Kennedy agreed that improvements to the registry are needed. He said the current registry is out of date and, as provincial secretary he'd like to bring in a new system. His plan would be to attend general assemblies, local and regional meetings to update membership lists over the next couple of years, and to have an accurate membership list completed before the next election.

"I was hoping with my position here that I could work with the provincial government. And if they wanted me to work with somebody like Lampard, I certainly wouldn't object to sitting down with him and taking his recommendations and looking at them and seeing how we could bet implement a system that's, I guess, as best as it can be," Kennedy said.

"I'm hoping the provincial government would come to their senses and say 'Let's sit down with the Metis leadership.' I'm hoping Mr. Sonntag [minister of the department of First Nations and Metis Relations] would say, 'OK, Mr. Ralph Kennedy, you're the provincial secretary. Come and have a meeting with me and let's me and you discuss how we can resolve this, you know, what systems that we have to put in place to make sure this never happens again,'" he said.

"We're far from saying that our system is a perfect system. But we're saying that system belongs to the Metis people. The Metis people are the ones that control it and are the ones that run it."

Doucette doesn't think letting that system deal with the election question is an option. He questions the impartiality of both the election's commission, which had ruled to uphold the election results after an appeals process, and the MNS legislative assembly, comprised of local presidents. Roth has said the assembly should be the forum for further appeals.

Both Doucette and Maurice have accused the sitting MNS executive of stacking the deck in their favor within the legislative assembly by hand-picking people who support them and making sure they are elected as local presidents, an allegation Kennedy denies.

"It's ridiculous. We have absolutely no control over the locals. Whenever a local decides to call a general meeting and have their elections, that's entirely up to them."

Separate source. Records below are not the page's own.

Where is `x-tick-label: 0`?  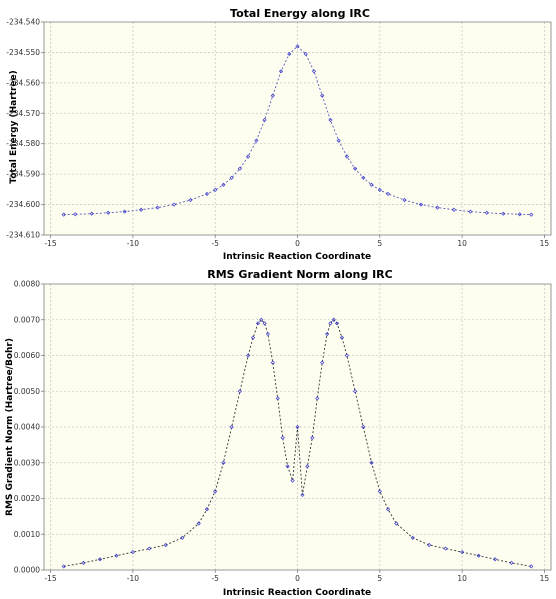
x-tick-label: 0 is located at coordinates (298, 578). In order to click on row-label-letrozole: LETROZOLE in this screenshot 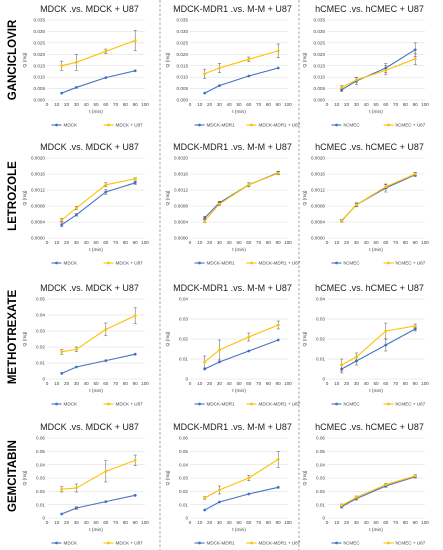, I will do `click(13, 196)`.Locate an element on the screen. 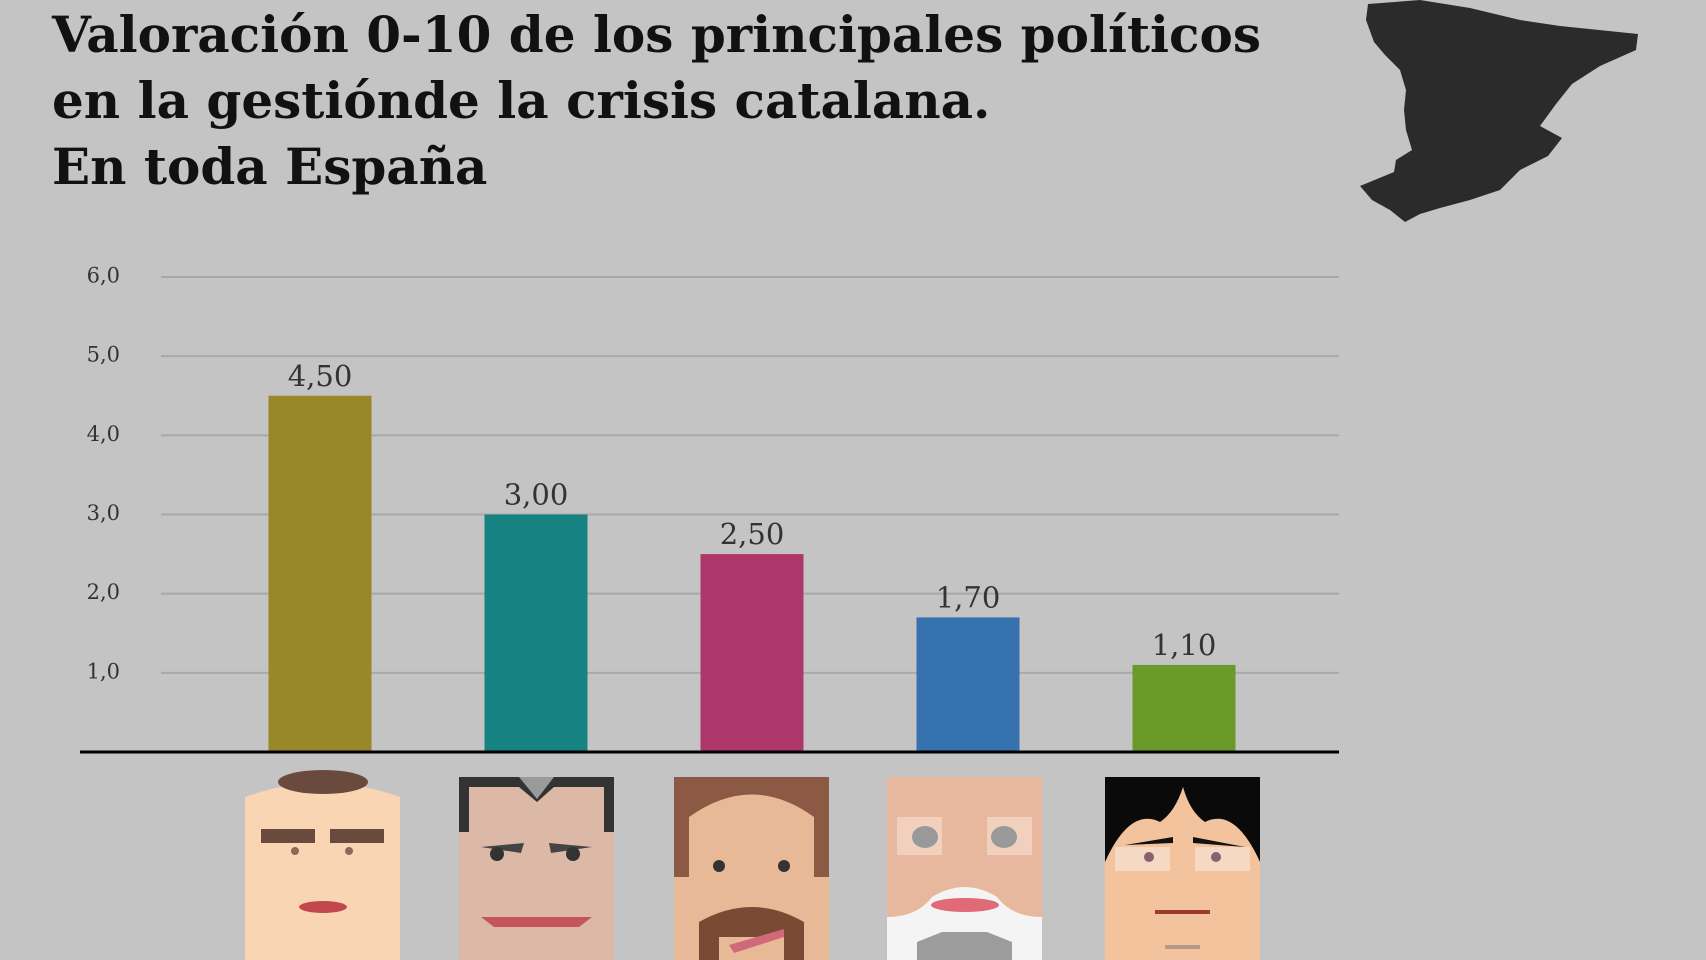 This screenshot has width=1706, height=960. value-label: 1,10 is located at coordinates (1184, 645).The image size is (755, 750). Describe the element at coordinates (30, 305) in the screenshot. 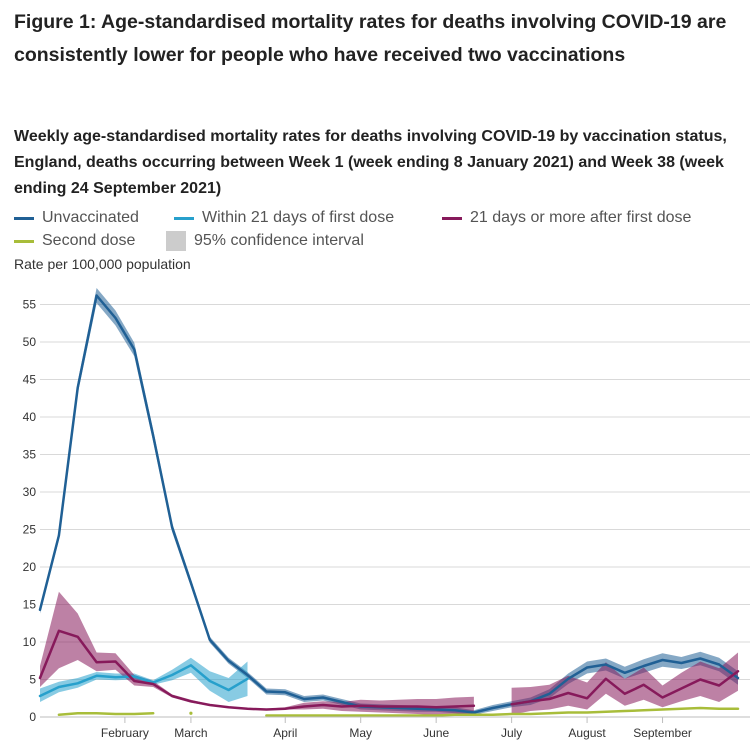

I see `y-tick-label-55: 55` at that location.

This isn't the first time the impartiality of the election's commission or the legislative assembly has been called into question. According to Minister Maynard Sonntag, changing the current appeals system was one of the recommendations made in the report by Metis lawyer Marilyn Poitras following the 2000 election, which was also plagued with problems.

"She recommended that this commission, even if it was functioning exactly the way it should be, still tere is a perception that it is not at arms length and it's not independent because it's made up of senators that could be easily in one camp or another and are in fact appointed to that commission by whoever or whatever the current MNS is of the day. So that's why she's critical of it," Sonntag said. "To allow the processes that I think Lampard generally says are in some ways creating the problem, to say that we'll let those processes fix the problem I think doesn't really work very well."

While both the sitting MNS provincial council and the provisional Metis council want the ear of the minister, Sonntag now wants to hear from the Metis people of Saskatchewan who don't have a direct stake in the election outcome. And if what they tell him is that the province has no role in fixing the problems, Sonntag said he will accept that recommendation.

"It would be my intention to first of all sit down with a group of Metis leaders from across the province, unelected and with no apparent affiliation to any one of the candidates, to hear their suggestions about what we should do ... and determine what, in fact, the role of the government really is here in terms of facilitating a fair and independent election. If it becomes apparent to me that the government should not be involved at all, then there's nothing that I'll do. I would be surprised if that's what comes out of this, but again, I really am reluctant to pre-empt any recommendations from what won't be scientific but what will be, I hope, a fairly clear direction from Metis people from across the province," he said.